Natooz / MidiTok

MIDI / symbolic music tokenizers for Deep Learning models 🎶
https://miditok.readthedocs.io/
MIT License
651 stars 80 forks source link

Special token question #140

Closed oiabtt closed 7 months ago

oiabtt commented 7 months ago

I'm looking at the documentation and code, and I noticed that these special tokens ["PAD", "BOS", "EOS", "MASK"] are used in the configuration by default(https://miditok.readthedocs.io/en/v3.0.0/bases.html#special-tokens). However, during my experiments, I found that the generated tokens do not include BOS.

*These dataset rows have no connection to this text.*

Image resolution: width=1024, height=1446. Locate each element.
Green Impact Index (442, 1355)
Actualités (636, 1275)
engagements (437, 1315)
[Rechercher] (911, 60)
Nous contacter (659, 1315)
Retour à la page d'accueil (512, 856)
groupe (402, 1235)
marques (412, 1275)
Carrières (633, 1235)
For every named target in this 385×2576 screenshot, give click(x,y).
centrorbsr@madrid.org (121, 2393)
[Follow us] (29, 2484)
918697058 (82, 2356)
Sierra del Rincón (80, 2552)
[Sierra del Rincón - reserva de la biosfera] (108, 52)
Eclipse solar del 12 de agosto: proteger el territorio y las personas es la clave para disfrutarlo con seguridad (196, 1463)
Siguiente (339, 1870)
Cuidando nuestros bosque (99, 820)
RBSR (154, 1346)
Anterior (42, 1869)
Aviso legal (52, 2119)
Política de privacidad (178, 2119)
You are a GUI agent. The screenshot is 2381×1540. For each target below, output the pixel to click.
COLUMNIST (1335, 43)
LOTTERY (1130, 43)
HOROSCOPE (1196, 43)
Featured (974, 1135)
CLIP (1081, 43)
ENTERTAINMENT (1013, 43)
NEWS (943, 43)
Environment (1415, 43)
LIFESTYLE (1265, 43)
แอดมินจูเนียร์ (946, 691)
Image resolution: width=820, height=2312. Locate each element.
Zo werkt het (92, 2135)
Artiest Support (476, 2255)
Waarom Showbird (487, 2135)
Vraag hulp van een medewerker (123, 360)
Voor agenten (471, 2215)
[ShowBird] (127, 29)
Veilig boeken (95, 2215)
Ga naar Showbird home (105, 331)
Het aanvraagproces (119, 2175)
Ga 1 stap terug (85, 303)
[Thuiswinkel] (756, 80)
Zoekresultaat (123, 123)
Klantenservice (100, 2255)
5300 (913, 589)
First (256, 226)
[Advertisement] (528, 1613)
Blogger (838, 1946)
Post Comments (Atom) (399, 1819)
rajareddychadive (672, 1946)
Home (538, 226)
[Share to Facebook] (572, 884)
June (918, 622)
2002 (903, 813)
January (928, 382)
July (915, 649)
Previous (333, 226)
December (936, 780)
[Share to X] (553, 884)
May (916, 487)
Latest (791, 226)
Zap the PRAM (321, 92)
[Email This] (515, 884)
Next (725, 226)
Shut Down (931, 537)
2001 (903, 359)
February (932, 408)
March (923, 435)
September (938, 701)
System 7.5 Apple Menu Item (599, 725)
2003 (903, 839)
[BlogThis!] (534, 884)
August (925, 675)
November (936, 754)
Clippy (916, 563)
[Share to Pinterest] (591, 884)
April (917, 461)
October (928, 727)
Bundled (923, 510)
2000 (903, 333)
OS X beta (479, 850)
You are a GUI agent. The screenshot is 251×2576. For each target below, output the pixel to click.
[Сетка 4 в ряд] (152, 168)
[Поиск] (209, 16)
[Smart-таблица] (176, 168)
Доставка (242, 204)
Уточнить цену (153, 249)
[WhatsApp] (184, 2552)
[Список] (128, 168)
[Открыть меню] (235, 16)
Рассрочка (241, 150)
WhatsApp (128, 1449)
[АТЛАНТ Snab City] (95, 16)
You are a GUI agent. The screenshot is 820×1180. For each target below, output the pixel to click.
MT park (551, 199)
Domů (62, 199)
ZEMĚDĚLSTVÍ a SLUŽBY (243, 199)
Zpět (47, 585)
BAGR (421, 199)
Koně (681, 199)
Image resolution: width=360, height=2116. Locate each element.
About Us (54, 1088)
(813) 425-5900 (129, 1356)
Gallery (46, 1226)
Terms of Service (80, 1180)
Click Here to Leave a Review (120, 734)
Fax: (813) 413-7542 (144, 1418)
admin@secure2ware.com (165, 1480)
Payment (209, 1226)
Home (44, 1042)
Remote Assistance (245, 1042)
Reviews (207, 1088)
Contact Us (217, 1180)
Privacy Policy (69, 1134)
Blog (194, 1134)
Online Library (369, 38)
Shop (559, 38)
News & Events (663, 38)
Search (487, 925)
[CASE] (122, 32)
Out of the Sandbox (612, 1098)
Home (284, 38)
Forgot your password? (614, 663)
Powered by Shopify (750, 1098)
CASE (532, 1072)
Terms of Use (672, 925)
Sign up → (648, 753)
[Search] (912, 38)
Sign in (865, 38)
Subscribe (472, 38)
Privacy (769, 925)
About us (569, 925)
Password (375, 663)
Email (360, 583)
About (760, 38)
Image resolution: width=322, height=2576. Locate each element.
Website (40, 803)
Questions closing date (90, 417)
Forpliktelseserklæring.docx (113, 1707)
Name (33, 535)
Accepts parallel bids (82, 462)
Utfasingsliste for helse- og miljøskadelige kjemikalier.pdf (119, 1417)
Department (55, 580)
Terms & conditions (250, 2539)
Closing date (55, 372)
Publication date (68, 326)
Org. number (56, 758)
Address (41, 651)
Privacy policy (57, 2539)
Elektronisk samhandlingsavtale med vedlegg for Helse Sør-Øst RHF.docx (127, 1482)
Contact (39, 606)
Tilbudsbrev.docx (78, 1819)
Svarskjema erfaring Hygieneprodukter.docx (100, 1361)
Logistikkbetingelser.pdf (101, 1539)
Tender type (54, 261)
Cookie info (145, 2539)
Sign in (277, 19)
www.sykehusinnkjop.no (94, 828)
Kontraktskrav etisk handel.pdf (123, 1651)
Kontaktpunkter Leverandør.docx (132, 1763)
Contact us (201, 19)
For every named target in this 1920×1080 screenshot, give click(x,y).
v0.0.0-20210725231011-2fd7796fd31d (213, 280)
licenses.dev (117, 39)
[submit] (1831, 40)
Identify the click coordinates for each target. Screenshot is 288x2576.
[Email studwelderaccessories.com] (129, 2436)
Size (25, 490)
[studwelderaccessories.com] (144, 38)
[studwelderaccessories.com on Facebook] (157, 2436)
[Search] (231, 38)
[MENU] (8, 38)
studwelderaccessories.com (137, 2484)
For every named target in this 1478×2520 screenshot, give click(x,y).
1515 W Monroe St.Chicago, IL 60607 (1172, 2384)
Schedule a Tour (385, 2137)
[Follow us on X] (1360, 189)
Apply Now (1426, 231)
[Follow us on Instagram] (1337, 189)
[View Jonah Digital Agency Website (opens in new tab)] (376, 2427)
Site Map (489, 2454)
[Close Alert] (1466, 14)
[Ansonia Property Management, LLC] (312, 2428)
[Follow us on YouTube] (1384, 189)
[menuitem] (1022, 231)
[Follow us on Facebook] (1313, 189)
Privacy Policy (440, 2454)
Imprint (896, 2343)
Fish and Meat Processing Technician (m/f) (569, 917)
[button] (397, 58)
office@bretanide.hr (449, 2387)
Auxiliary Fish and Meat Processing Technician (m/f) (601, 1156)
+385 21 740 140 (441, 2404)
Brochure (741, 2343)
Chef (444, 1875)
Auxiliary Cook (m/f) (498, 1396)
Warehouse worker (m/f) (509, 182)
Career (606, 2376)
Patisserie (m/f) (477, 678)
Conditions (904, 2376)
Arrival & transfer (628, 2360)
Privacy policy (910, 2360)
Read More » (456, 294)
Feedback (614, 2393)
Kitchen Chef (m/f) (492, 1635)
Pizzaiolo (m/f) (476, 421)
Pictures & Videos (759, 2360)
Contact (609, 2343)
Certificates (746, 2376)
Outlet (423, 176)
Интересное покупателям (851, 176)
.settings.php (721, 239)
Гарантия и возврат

config = TokenizerConfig()
tokenizer = Structured(config)
midi = MidiFile(midi_path)
tokens = tokenizer(midi)

tokens
[['TimeShift_2.1.8',  # No BOS
  'Pitch_71',
...
  1. Should I manually add BOS to the tokens? Or is there a way to let the tokenizer automatically add it through the configuration (I couldn't find such a feature in the documentation)?
  2. If manual addition of BOS is required, what is the best practice for doing so?
Natooz commented 7 months ago

Indeed adding the BOS / EOS / PAD tokens is intended to be done by the user. As in NLP, the common good practice is to use a data collator that will add them when creating the batches to be fed to a model. If you are using PyTorch, you can directly use miditok.pytorch_data.DataCollator.